Ernest Power was a "young teenager" when the movie "Saw" came out in 2004 and remembers watching it with some friends.
"I just became fascinated with how smart it was," said Power. "It was a very original idea at the time."
While he enjoys horror films, Power said he wasn't one of these guys who "just liked gore or blood just for the sake of it. I appreciate a good story. And that's what the first film really was for me. It was a piece of art."
Power said the second film was just as good, but since then they've become more about the gore.
Still, he remains a big fan of the franchise. So much so that adapting the original film by James Wan and Leigh Whannel for the stage has been something he's wanted to do for years.
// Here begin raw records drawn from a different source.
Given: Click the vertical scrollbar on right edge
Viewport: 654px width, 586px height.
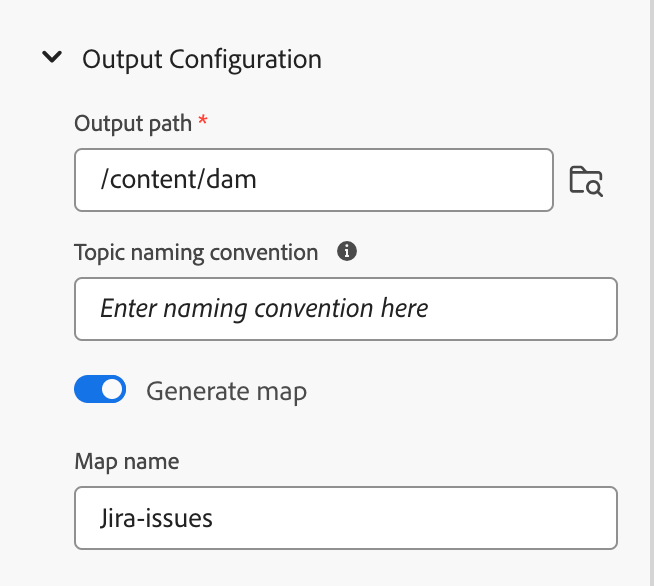Looking at the screenshot, I should [651, 293].
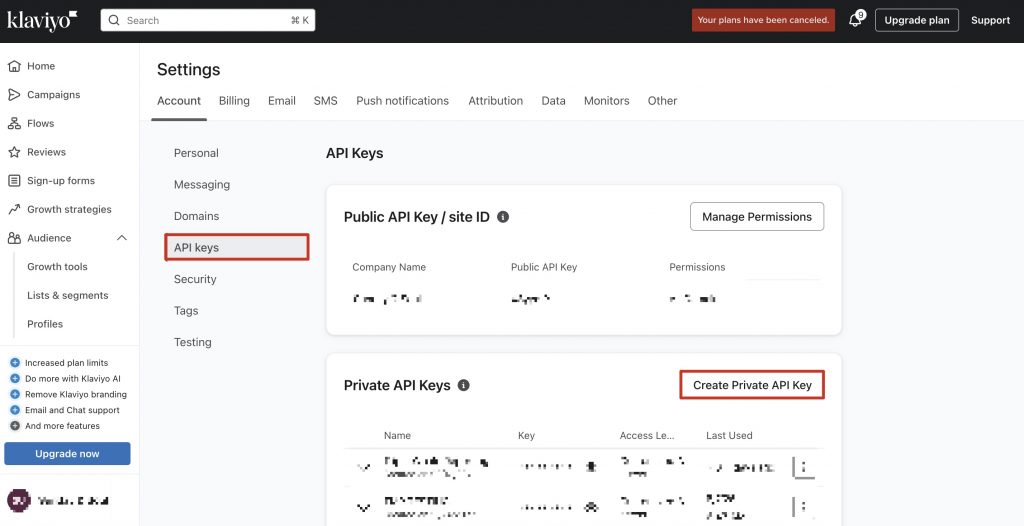The width and height of the screenshot is (1024, 526).
Task: Click the Manage Permissions button
Action: [x=757, y=217]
About six years ago he and Steve Perchard, former president and a founding member of the Off-Broadway Players, discussed how that could potentially happen.
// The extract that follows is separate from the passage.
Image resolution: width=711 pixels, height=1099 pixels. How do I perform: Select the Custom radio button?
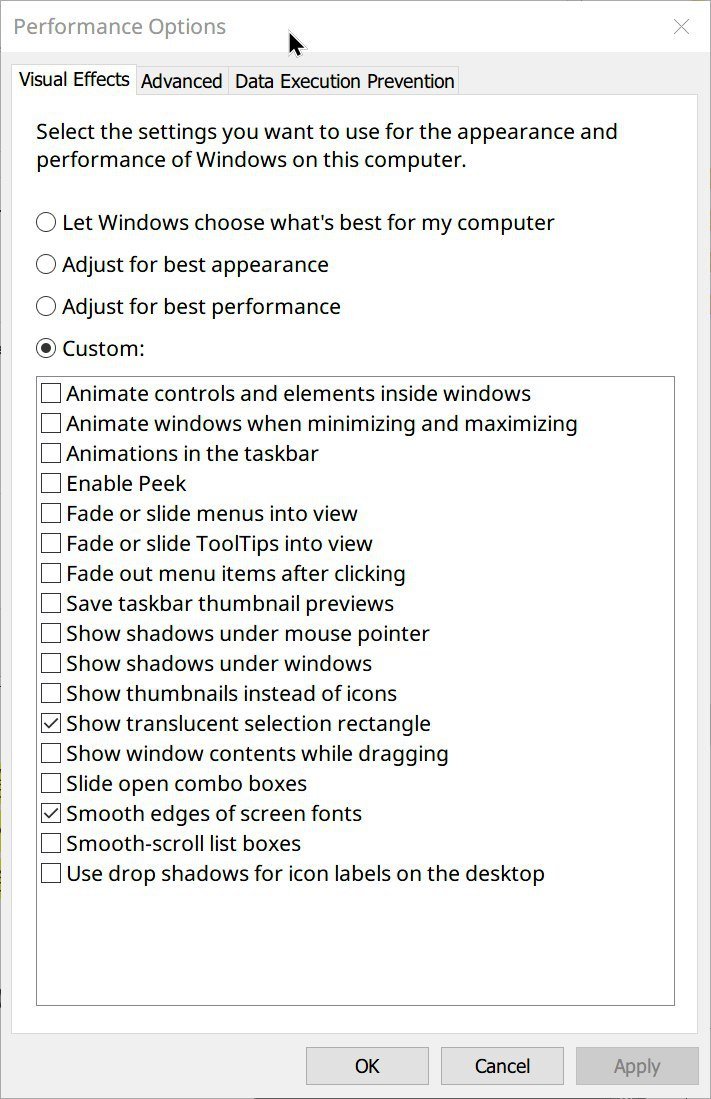click(46, 348)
It was an idea that Power ran with, and since then he has submitted his ideas for the production to Off-Broadway for consideration more than once. Instead of letting the rejection get him down, he continued to plug away at the idea.
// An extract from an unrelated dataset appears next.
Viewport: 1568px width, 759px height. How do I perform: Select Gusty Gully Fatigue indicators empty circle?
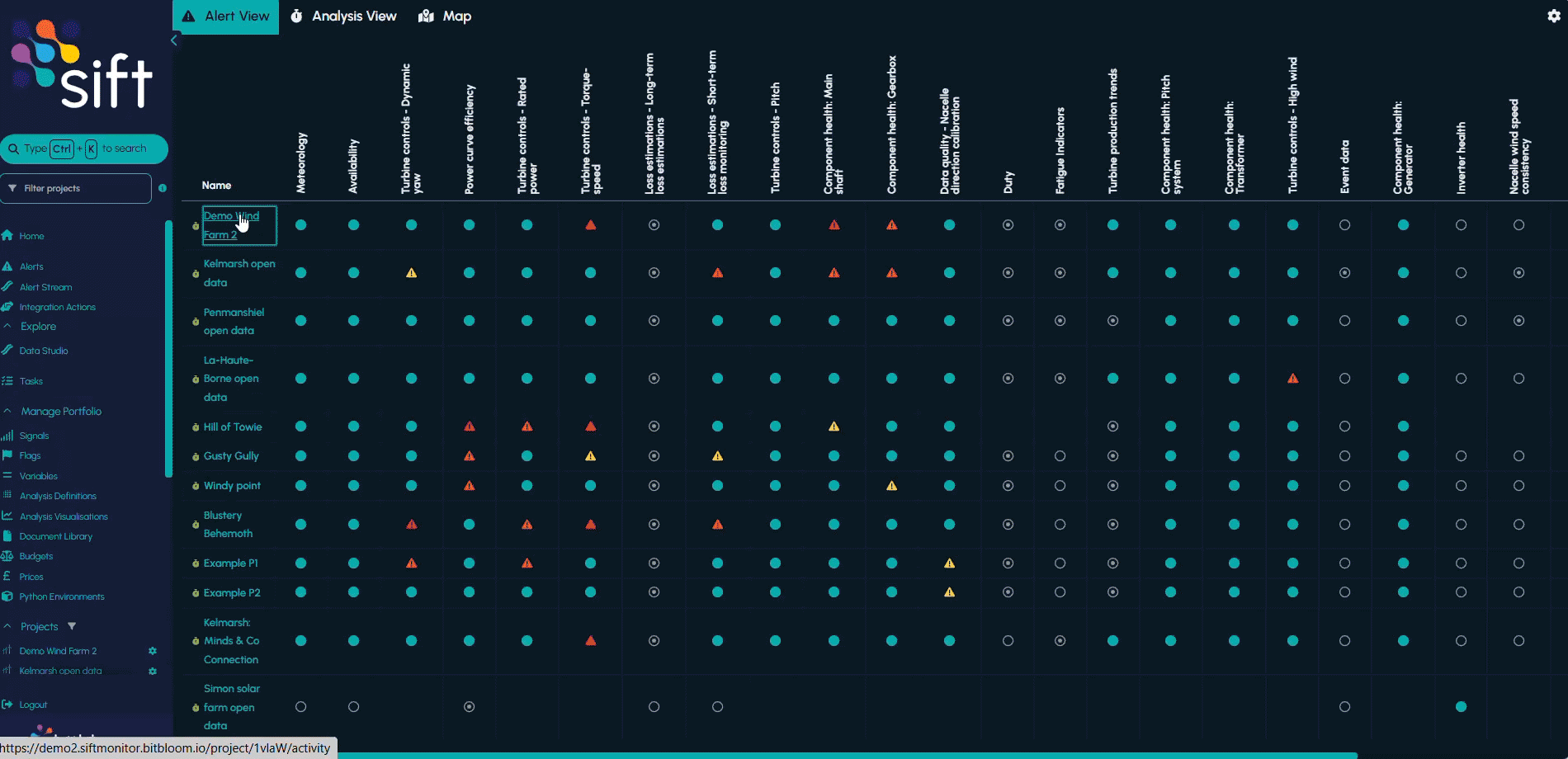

"Year by year I developed how to adapt it for the stage more and more."
This year he was finally successful in his efforts at convincing the board of Off-Broadway that it could be done, and he is now directing the local theatre company's production of "Let the Game Begin: A Saw Tribute Show."
To bring the movie to the stage, Power found a script online that was faithful to the film and adapted it. He said he worked hard at figuring out what would work and what wouldn't in the transition.
"The easiest thing to adapt for the stage was the setting, the bathroom," said Power of the one setting needed for the play.
It is in that bathroom that two strangers - Dr. Gordon, played by Ryan Dwyer, and Adam, played by Brandon Hillier - find themselves chained on opposite ends of the rooms by their ankles. To escape, they are each given a hacksaw - along with horrifying instructions from their captor.
It's the traps laid out for the characters that Power found the hardest to adapt and he came up with some alternatives.
"I just got a little bit creative at times when things were impossible to translate," he said, adding he prefers to keep just how he did that a secret for now.
But he does give props to the show's props guy, Sheldon Parsons, for having "just as twisted a mind as I do."
Overall, Power thinks the audience will be satisfied with the production.
The show will be staged this weekend at the Corner Brook Arts and Culture Centre. Showtime is at 8 p.m. Friday and Saturday. While there is no age restriction on the show, it is not recommended for younger audiences.